BEGIN Records provided
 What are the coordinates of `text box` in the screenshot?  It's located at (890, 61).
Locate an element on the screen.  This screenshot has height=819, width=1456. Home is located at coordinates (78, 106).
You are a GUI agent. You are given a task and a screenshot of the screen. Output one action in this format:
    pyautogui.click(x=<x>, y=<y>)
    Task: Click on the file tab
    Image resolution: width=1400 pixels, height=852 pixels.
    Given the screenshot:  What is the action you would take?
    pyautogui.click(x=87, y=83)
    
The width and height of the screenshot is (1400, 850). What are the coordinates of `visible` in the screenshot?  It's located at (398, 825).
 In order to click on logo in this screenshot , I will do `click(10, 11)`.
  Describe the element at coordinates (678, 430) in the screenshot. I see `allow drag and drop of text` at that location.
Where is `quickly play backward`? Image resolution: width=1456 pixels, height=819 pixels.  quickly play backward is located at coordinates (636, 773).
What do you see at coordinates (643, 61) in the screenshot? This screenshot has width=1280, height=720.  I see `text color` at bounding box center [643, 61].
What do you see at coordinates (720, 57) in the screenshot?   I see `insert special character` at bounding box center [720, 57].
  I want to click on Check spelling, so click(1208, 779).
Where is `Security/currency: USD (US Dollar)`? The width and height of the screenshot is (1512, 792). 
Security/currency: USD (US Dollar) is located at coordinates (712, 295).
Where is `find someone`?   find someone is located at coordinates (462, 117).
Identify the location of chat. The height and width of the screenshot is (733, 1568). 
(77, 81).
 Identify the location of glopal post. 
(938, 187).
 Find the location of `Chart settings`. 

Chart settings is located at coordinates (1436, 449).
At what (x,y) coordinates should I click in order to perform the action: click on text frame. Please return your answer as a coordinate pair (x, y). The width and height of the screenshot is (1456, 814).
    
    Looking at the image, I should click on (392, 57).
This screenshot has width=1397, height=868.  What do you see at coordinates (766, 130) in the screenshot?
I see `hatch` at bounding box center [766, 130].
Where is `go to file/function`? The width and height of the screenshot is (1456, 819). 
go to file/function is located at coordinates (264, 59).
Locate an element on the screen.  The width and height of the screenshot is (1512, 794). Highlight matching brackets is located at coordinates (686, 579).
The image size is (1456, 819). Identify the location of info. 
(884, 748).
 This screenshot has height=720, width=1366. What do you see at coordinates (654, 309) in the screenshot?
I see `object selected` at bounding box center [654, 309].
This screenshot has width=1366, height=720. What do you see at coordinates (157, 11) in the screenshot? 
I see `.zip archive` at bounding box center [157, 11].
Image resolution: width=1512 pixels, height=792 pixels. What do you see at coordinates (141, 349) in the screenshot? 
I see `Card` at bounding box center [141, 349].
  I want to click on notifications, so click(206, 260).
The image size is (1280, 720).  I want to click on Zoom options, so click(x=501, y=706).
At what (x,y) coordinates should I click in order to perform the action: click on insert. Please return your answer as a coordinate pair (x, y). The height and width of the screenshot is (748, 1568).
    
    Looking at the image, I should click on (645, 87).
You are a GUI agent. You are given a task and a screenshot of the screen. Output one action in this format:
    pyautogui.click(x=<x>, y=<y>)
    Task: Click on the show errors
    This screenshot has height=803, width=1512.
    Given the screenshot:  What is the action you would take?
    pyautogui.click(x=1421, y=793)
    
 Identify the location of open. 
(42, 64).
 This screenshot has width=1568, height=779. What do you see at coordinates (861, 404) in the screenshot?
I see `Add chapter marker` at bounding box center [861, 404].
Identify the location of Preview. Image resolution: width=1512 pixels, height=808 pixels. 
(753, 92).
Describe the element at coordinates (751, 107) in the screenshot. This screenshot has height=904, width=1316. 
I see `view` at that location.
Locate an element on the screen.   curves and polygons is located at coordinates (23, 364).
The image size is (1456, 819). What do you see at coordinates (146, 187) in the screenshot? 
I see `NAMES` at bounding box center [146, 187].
END Records provided
◆ **Set problem**:
Lay out as a Markdown table the lines from the one containing "screenshot is (1456, 819)." up to and including the one containing "center [157, 11].". Use the columns Row and Line, number each row, and skip any blank lines.

◆ **Worked answer**:
| Row | Line |
|---|---|
| 1 | Where is `go to file/function`? The width and height of the screenshot is (1456, 819).  |
| 2 | go to file/function is located at coordinates (264, 59). |
| 3 | Locate an element on the screen.  The width and height of the screenshot is (1512, 794). Highlight matching brackets is located at coordinates (686, 579). |
| 4 | The image size is (1456, 819). Identify the location of info.  |
| 5 | (884, 748). |
| 6 |  This screenshot has height=720, width=1366. What do you see at coordinates (654, 309) in the screenshot? |
| 7 | I see `object selected` at bounding box center [654, 309]. |
| 8 | This screenshot has width=1366, height=720. What do you see at coordinates (157, 11) in the screenshot?  |
| 9 | I see `.zip archive` at bounding box center [157, 11]. |